Why Chinese Mothers Are Superior

What do parents owe to their children? What do children owe to their parents?
     For example, if a child comes home with an A-minus on a test, a Western parent will most likely praise the child. The Chinese mother will gasp in horror and ask what went wrong. If the child comes home with a B on the test, some Western parents will still praise the child. Other Western parents will sit their child down and express disapproval, but they will be careful not to make their child feel inadequate or insecure, and they will not call their child "stupid," "worthless" or "a disgrace." Privately, the Western parents may worry that their child does not test well or have aptitude in the subject or that there is something wrong with the curriculum and possibly the whole school. If the child's grades do not improve, they may eventually schedule a meeting with the school principal to challenge the way the subject is being taught or to call into question the teacher's credentials. [...]
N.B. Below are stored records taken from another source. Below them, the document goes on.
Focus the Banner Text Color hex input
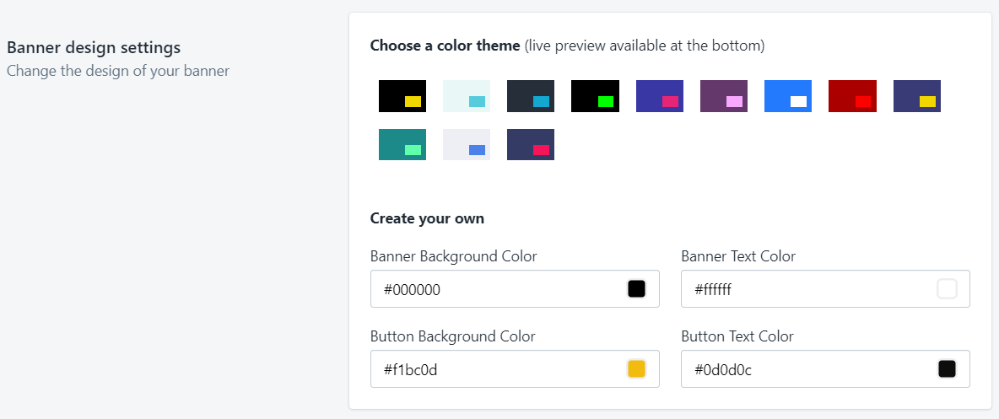 [x=804, y=289]
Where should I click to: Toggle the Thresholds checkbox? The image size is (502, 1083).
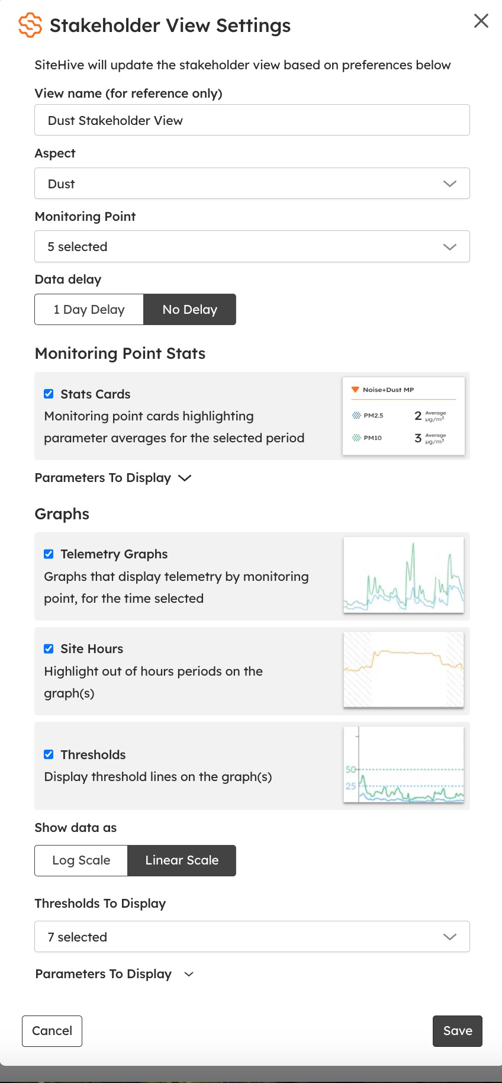coord(49,754)
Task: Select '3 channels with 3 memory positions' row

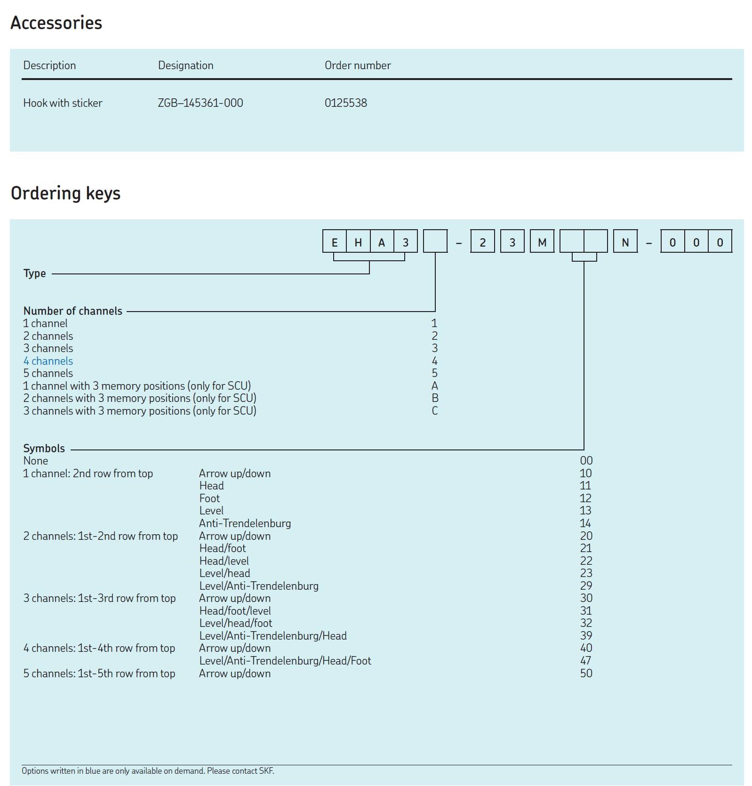Action: tap(140, 411)
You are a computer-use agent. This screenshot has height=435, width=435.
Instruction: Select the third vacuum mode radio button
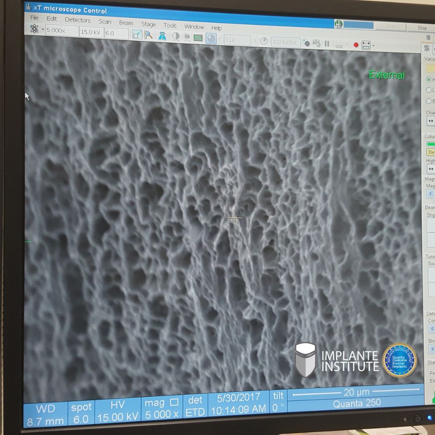click(x=429, y=101)
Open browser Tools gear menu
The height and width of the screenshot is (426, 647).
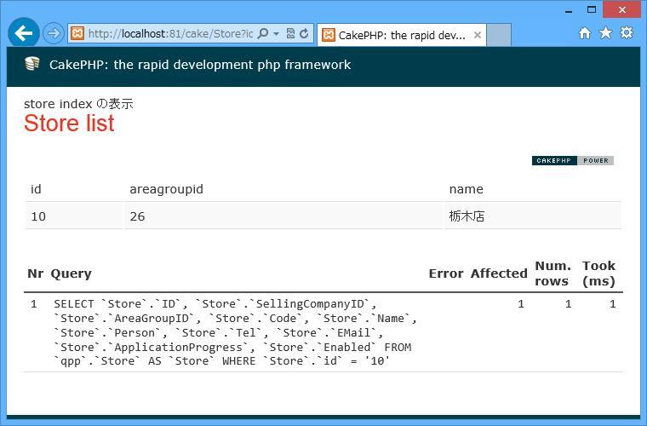[x=627, y=33]
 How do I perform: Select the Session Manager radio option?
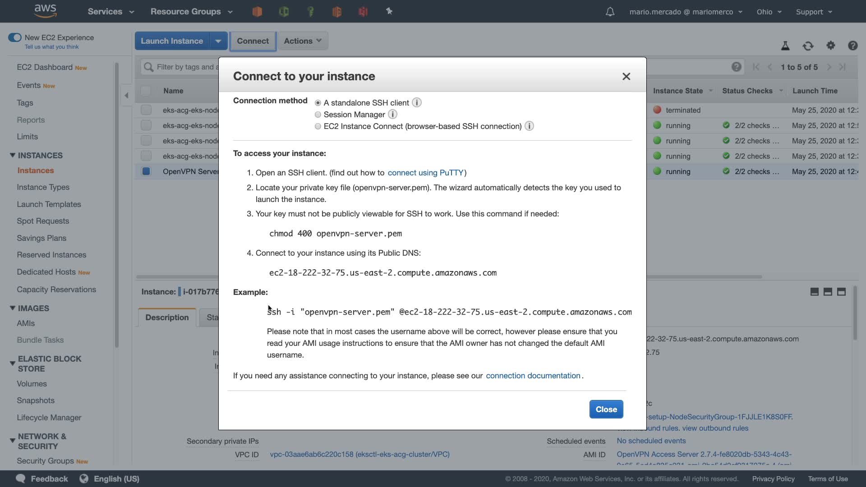coord(318,115)
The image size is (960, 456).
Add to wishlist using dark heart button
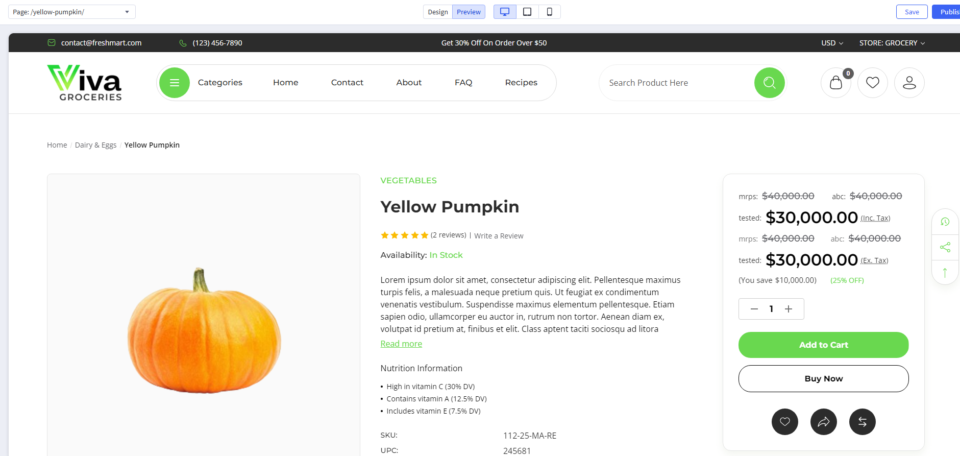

     Chinese parents demand perfect grades because they believe that their child can get them. If their child doesn't get them, the Chinese parent assumes it's because the child didn't work hard enough. That's why the solution to substandard performance is always to excoriate, punish and shame the child. The Chinese parent believes that their child will be strong enough to take the shaming and to improve from it. (And when Chinese kids do excel, there is plenty of ego-inflating parental praise lavished in the privacy of the home.)
     Chinese parents believe that their children owe them everything. Although Amy Chua does not clearly back up this claim in her article, I think I can understand where this belief comes from. For one, Chinese parents believe that in order to achieve the best future, an individuals has to constantly be on the top, so they push their children to maintain the top grades. When the child bring home a B or something, the parents express disapproval because it defies what they had been teaching their child and the only way to explain that resulting grade is that the child did not work hard enough - did not study enough - to achieve the standard A.
     In addition, parents believe that the child should be able to be strong enough to endure the punishment that comes from failure. Many Chinese parents believe that is a child cannot achieve a certain standard, then the child themselves is at fault. In a sense, it is the same concept as the Western "try your best"; however, the difference lies in the definition of best. Westerns believe that things will work out if the child passes; however Chinese parents do not wish to accept anything but the best.
     Therefore, Chinese parents believe that their children owe them everything because they had expected and pushed them to be the best since the very  beginning of thier lives.